Clean energy mandates are driving skyrocketing utility costs, Mass. lawmaker says

April 2, 2025

As Massachusetts Democrats predict price shocks from President Donald Trump’s threatened tariffs on Canadian oil and gas, a Republican state senator has blamed ballooning ratepayer costs on the state’s clean energy mandates.

During a virtual press conference with New England Republican lawmakers and conservative think tanks, Sen. Ryan C. Fattman, R-Worcester/Hampden, proudly noted he voted against the 2021 climate law directing Massachusetts to reach net-zero emissions by 2050.

“We have to build out tremendous new infrastructure that’s going to cost billions of dollars … to transition to alternatives and away from clean-emission energy, like natural gas,” the Sutton lawmaker said during the Tuesday event.

Paul Craney, executive director of the Massachusetts Fiscal Alliance, leaned into April Fools’ Day as he urged ratepayers, “Do not be fooled by what you hear from your State House politicians.”

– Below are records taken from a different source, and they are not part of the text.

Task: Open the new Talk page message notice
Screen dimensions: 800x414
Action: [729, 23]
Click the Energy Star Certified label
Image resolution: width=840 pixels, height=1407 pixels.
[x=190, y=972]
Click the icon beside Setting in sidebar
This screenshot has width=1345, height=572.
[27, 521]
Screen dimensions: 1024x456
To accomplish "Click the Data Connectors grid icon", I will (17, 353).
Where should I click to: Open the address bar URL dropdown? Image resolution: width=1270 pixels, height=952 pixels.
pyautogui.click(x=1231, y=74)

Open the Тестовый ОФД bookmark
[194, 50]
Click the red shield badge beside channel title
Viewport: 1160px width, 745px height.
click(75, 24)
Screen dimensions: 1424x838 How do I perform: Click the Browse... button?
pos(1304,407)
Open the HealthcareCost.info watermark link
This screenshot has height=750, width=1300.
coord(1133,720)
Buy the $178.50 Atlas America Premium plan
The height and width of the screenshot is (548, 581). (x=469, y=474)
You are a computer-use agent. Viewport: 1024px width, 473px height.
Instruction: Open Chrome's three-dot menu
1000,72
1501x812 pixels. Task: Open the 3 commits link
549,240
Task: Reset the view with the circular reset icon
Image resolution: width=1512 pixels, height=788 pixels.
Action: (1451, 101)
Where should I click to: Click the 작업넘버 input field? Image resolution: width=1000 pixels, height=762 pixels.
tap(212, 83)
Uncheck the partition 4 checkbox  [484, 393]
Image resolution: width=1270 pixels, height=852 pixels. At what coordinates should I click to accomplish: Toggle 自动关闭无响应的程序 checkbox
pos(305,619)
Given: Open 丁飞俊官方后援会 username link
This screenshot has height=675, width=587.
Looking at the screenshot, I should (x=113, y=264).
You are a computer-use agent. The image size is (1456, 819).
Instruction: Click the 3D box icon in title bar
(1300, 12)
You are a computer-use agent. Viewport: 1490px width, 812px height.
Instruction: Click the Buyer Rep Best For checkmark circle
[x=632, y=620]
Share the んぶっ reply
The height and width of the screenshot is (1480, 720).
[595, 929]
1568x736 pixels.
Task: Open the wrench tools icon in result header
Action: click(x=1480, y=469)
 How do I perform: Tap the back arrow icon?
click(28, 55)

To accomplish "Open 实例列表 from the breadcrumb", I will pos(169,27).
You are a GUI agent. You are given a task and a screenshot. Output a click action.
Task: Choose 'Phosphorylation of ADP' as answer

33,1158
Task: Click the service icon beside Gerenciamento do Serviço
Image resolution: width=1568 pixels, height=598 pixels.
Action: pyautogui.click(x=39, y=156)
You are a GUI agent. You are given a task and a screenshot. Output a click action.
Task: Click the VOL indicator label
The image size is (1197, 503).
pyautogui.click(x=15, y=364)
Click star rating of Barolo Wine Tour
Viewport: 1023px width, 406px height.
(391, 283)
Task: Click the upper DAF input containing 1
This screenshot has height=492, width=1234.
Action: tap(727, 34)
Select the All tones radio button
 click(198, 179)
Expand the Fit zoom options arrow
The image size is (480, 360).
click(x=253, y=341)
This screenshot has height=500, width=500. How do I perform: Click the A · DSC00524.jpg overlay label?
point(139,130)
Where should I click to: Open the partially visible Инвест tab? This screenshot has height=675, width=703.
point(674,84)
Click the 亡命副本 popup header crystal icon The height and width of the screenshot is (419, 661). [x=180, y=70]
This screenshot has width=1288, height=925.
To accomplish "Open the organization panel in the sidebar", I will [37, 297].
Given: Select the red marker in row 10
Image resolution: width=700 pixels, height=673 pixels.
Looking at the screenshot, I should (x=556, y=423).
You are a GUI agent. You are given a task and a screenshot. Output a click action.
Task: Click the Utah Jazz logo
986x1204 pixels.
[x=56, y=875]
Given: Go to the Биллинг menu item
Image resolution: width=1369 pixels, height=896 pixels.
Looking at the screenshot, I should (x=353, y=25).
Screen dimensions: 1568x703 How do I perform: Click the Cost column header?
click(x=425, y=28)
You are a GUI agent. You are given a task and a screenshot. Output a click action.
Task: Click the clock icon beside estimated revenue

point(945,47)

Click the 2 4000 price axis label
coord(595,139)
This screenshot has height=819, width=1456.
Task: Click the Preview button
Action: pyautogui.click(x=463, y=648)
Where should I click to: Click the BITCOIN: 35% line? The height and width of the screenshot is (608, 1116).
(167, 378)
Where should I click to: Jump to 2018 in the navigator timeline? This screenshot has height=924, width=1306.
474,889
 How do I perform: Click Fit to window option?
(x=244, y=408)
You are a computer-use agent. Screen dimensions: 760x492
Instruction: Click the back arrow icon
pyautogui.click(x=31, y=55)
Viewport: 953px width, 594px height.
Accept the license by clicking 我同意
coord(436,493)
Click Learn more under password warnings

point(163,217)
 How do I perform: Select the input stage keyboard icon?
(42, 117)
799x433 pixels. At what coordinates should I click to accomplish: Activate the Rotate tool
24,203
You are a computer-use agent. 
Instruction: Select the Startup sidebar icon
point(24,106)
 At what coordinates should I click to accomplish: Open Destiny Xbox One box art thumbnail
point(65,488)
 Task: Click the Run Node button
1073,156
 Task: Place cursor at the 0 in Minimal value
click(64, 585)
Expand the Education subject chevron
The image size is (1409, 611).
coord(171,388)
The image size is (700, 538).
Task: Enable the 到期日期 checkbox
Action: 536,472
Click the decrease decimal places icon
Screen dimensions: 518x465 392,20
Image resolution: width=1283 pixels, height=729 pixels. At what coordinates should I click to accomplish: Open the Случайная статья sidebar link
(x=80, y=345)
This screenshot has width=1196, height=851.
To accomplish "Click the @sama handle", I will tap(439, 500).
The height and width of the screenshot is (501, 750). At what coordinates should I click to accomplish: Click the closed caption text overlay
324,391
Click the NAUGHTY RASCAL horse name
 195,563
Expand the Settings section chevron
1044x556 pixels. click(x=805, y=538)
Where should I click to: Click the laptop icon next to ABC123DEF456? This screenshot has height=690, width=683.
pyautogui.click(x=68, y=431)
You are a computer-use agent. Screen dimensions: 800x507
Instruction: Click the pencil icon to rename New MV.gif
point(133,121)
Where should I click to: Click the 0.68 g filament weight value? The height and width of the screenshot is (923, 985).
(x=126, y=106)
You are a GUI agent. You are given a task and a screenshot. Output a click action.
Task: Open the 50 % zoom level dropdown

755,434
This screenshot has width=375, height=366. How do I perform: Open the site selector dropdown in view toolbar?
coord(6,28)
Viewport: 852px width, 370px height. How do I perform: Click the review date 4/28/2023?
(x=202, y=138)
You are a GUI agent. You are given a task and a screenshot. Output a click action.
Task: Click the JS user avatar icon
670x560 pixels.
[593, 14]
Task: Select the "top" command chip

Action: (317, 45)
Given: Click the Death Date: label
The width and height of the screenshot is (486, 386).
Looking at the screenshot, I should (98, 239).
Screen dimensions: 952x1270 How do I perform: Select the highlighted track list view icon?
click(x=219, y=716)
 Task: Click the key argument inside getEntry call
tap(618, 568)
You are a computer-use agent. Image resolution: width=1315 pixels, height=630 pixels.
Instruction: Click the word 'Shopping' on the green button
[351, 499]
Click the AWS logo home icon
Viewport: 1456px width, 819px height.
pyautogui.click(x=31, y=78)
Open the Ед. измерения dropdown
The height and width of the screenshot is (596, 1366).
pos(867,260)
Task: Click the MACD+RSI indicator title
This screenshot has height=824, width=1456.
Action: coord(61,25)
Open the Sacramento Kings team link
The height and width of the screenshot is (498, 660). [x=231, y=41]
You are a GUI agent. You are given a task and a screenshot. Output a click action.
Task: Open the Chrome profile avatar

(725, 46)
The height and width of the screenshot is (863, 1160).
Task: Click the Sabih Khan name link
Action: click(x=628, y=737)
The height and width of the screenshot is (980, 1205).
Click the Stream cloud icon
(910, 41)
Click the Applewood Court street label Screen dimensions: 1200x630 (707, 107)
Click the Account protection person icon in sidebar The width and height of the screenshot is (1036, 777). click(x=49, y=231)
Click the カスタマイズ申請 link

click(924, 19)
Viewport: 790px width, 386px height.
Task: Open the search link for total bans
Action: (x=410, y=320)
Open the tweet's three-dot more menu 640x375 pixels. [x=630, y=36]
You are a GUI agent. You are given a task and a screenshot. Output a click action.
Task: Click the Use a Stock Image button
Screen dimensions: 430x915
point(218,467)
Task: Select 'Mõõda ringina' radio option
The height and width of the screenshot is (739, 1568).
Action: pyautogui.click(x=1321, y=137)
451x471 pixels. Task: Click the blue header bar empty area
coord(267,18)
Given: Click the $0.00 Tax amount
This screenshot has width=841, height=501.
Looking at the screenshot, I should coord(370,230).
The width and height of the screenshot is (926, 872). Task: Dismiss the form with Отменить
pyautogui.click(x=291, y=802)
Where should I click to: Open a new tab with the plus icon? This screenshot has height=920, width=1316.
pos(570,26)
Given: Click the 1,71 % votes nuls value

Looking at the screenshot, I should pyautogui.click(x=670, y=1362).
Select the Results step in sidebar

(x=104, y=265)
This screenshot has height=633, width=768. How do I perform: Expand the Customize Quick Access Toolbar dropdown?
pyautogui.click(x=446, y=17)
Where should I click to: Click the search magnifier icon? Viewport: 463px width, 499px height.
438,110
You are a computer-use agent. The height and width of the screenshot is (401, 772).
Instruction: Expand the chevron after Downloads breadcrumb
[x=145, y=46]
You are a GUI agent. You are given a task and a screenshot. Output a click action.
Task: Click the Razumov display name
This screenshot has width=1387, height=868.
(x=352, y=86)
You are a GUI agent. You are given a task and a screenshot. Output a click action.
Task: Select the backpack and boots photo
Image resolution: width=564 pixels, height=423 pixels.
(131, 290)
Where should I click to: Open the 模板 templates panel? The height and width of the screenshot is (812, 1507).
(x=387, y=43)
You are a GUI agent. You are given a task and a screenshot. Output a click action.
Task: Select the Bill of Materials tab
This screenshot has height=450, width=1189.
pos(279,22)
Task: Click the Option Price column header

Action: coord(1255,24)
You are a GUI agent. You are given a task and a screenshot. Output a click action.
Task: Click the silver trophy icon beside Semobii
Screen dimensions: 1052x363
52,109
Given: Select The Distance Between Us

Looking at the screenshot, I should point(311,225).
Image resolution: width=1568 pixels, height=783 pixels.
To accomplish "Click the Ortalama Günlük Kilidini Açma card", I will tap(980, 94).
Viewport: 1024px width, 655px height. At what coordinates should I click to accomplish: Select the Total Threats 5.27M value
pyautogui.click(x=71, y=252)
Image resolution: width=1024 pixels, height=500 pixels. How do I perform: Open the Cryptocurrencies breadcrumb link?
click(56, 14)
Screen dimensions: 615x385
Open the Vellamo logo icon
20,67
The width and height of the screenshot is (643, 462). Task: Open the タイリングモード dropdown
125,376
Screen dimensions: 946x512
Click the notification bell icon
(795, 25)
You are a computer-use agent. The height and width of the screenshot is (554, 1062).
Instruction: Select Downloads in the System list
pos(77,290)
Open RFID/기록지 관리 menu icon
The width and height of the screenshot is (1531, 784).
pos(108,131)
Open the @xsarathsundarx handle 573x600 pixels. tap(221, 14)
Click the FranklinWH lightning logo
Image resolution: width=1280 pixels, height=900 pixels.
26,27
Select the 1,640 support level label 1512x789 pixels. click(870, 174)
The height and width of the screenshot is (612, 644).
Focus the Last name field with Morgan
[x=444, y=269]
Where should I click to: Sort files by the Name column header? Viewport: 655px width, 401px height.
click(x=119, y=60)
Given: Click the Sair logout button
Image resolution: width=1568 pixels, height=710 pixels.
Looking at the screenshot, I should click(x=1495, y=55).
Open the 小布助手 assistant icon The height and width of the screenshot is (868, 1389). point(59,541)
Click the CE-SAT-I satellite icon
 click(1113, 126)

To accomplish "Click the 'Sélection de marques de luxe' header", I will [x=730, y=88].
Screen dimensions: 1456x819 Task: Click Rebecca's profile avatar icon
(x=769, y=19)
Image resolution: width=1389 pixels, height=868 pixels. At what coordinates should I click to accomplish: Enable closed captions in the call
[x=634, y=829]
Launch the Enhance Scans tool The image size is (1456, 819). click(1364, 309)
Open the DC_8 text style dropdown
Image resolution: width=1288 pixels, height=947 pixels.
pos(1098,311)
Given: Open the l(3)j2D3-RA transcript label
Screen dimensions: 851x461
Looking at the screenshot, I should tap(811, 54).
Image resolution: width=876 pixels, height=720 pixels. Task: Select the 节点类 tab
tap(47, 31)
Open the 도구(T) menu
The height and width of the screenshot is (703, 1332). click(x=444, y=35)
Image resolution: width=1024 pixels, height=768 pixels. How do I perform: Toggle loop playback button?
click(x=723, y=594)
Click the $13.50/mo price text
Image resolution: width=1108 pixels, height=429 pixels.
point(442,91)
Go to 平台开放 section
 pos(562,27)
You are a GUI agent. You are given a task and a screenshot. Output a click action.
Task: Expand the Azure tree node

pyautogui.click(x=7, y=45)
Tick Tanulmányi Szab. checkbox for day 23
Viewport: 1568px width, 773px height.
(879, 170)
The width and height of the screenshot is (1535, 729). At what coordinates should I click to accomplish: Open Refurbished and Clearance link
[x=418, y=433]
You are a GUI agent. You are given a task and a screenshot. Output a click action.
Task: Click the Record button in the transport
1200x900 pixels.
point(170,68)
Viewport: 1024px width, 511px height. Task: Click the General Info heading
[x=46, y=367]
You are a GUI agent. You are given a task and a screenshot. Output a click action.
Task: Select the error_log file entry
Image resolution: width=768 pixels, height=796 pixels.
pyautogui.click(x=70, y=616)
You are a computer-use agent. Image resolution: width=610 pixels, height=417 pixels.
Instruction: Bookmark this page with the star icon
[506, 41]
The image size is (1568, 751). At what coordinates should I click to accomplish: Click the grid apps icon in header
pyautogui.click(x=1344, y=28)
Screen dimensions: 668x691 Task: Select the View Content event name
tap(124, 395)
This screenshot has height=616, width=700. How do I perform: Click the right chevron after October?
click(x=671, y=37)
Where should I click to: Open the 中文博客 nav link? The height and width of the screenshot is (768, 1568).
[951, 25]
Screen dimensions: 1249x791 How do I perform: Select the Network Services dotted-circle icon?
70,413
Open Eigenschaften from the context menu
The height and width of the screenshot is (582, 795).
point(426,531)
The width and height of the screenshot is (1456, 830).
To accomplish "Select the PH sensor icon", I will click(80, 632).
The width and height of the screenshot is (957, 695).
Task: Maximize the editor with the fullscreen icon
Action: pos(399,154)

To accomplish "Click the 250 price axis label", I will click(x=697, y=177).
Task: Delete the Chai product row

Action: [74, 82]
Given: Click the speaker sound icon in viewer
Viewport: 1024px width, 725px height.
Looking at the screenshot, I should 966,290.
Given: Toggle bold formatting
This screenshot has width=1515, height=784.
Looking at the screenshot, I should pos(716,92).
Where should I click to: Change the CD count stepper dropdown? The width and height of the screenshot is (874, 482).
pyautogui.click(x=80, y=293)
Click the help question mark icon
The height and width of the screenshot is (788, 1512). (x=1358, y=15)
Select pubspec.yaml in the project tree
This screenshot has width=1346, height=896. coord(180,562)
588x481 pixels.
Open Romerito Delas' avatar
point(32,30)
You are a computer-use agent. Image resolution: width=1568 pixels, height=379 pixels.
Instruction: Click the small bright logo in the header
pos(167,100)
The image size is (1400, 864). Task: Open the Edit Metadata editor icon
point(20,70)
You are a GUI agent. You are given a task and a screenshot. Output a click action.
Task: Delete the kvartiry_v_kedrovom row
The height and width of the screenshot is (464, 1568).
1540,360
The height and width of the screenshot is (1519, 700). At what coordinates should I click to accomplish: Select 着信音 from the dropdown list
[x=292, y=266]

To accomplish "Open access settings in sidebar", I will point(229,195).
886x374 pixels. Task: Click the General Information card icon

“The reason why your bills are getting jacked up right now is not because of tariffs, not because of natural gas, not because of who occupies the White House,” Craney said.

“But it’s because of these mandates, these green renewable mandates, these alternative energy mandates, which are driving up costs because we are funding the transition and it will continue to get worse,” Craney continued.

Rising natural gas prices have stung Massachusetts ratepayers in recent winters. Regional grid operator ISO-New England last week reported that the average real-time wholesale electricity price was $126.40 per megawatt-hour in February 2025, up 301% compared to February 2024.

After energy bills soared this winter, Gov. Maura Healey vowed to file a bill to rein in costs. Her administration’s “energy affordability agenda” also outlines strategies to expand discount programs for moderate-income customers, redirect clean energy infrastructure funding, and stabilize local energy supplies.

The governor on Tuesday praised ISO-New England’s first competitive solicitation for transmission investments, which her office said “will address long-standing constraints on the New England power system and integrate new, affordable, onshore wind resources in the coming years.” Healey said the procurement “will unlock affordable electricity for Massachusetts residents and businesses at a critical time.”

Meanwhile, Healey has warned Trump’s plan to impose a 10% tariff on petroleum and natural gas imports from Canada would cost Massachusetts $370 million annually. Trump is expected to announce his tariff plan Wednesday on so-called “Liberation Day.”

“If the Republicans want to lower energy costs – the first thing they should do is oppose Donald Trump’s tariffs on energy from Canada,” state Democratic Party Chairperson Steve Kerrigan said in a statement.

“Donald Trump’s tariffs will raise the costs of gas and oil by 20 cents per gallon and cost Massachusetts ratepayers hundreds of millions of dollars. The Republicans will never oppose these tariffs because the Republican Party is loyal to Donald Trump, not the people of Massachusetts.”

Asked whether he supports Trump’s planned tariffs, Fattman said he’s “not a big fan of tariffs in general.”

The Worcester-area lawmaker stressed he’s focused on state-level climate policies that the Legislature can control.

Fattman also criticized looming state regulations that will require manufacturers to sell lower-emissions engines, based on California’s vehicle emissions standards for medium- and heavy-duty trucks.

“I don’t like tying my future to the state of California, which the commonwealth did,” Fattman said. “Our Legislature did that. They have no ability to change tariffs. They have a big ability to change our standards for vehicles — for advanced clean technology in vehicles and heavy-duty operating.”

In response to Tuesday’s event, the Acadia Center said high natural gas costs this winter stem from the New England region’s “untenable overreliance on fossil fuels, with rising energy burdens driven by natural gas infrastructure, generous utility profits, and the region’s continued fossil fuel investments.”

“Right now, the region has almost all its eggs in the fossil fuel basket, and this offers only the false promise of fool’s gold in protecting the region’s consumers from rising energy bills,” the Acadia Center said. “The region must double down on its climate and clean energy goals to make the broader northeast region energy independent from fossil fuels, reduce consumer price spikes, and mitigate the economic harms of worsening climate change.”